If you're not aware of what a SunRay is then check them out. They are so-called thin clients that are diskless and fanless, providing a very clean solution to not wanting a noisy machine that can break. They're not invincible of course, but my recent experience deploying a few of these had made me just love 'em to death.
Despite the glamour of a silent desktop PC, there are some other requirements. The main one is you need a server for the SunRay to connect to, and get the actual session from (whether it's CDE, Gnome, or windows via RDP). Given the SunRay is essentially state-less it needs a way to figure out where the server is. One method is to modify your DHCP responses to include some special information the SunRay's understand. This works well, but in some cases isn't possible. The older SunRay 1 model would then default to broadcasting on the local subnet (or VLAN) to see if a server would respond. If so, then we're all set and things work.
So what's my issue? Well I just got one of the new SunRay 2FS models and I expected it to just broadcast on our VLAN to find the server. Well it did find a server, but it was on IP 68.178.232.99, which is not in our local network.

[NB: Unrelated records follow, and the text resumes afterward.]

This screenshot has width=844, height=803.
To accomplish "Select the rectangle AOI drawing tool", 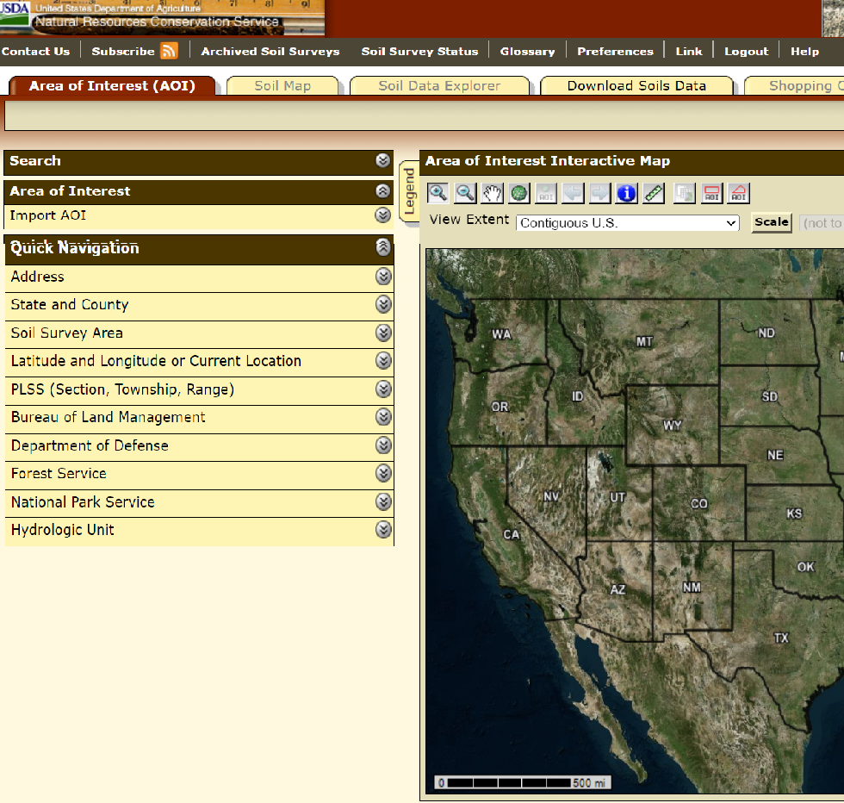I will click(x=711, y=193).
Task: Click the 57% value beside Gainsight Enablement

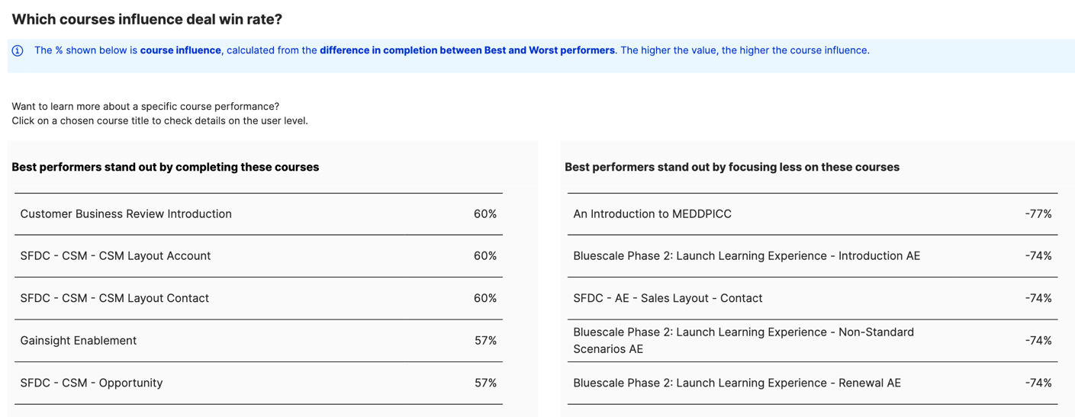Action: [485, 341]
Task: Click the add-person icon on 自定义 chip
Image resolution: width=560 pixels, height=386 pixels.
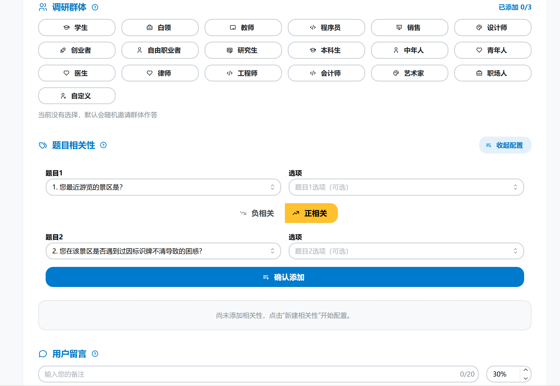Action: coord(63,96)
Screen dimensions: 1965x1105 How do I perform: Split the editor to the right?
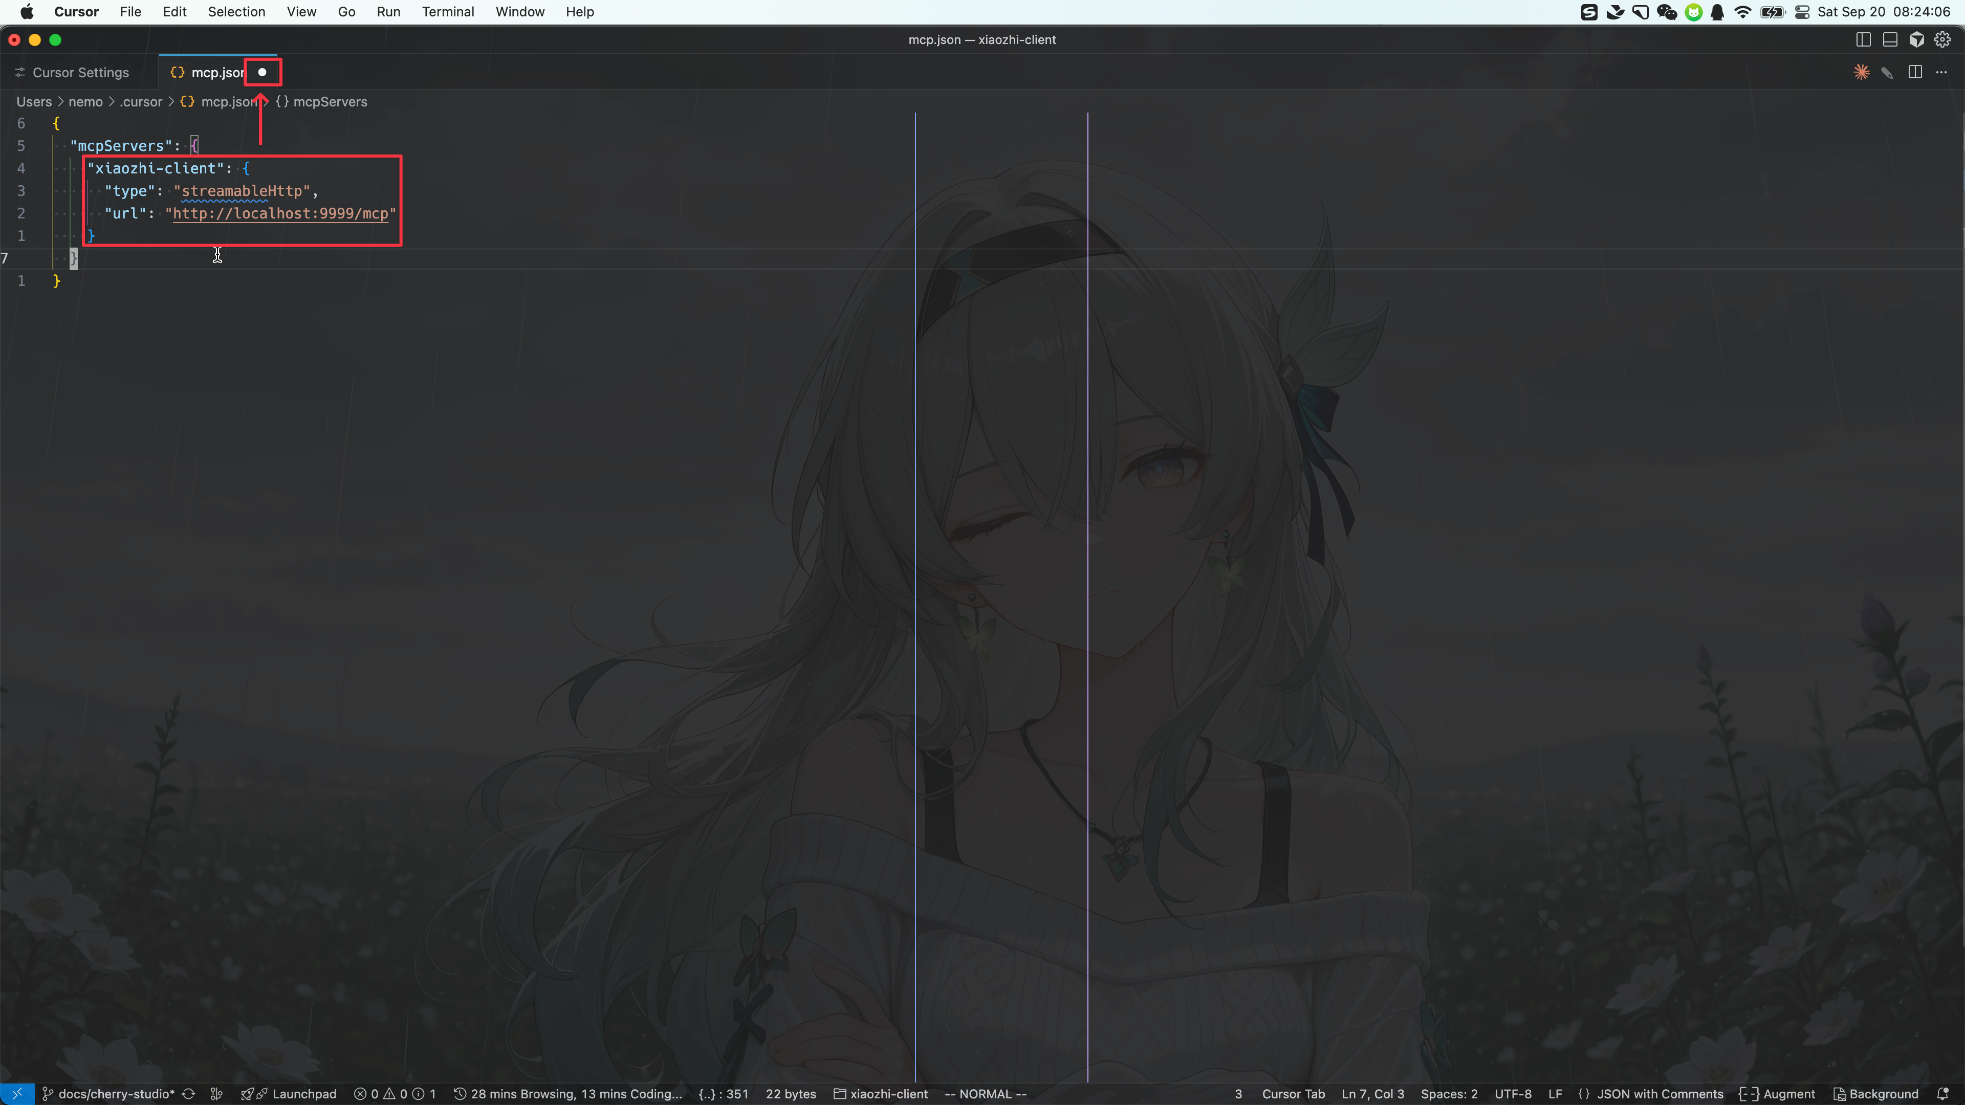pos(1915,72)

I was a bit puzzled by this because, well, this didn't make any sense, until I learned something:
The default firmware on a new SunRay 2FS will try to use DNS lookups to find a server, only broadcasting should that fail.
This small point has big implications for anyone wanting to rely on broadcasting for their SunRays. The specific method it uses is the following:
- Look for sunray-servers.my.local.domain.com
- Look for sunray-servers.local.domain.com
- Look for sunray-servers.domain.com
- Finally look for sunray-servers.com
See the problem? Of course someone registered the sunray-servers.com domain and gave it the magic IP of....68.178.232.99! Apparantly this issue has been resolved in a newer firmware revision, but this will cause problems for anyone hoping to use the SunRay 2FS out of the box with broadcasting as the server resolution method.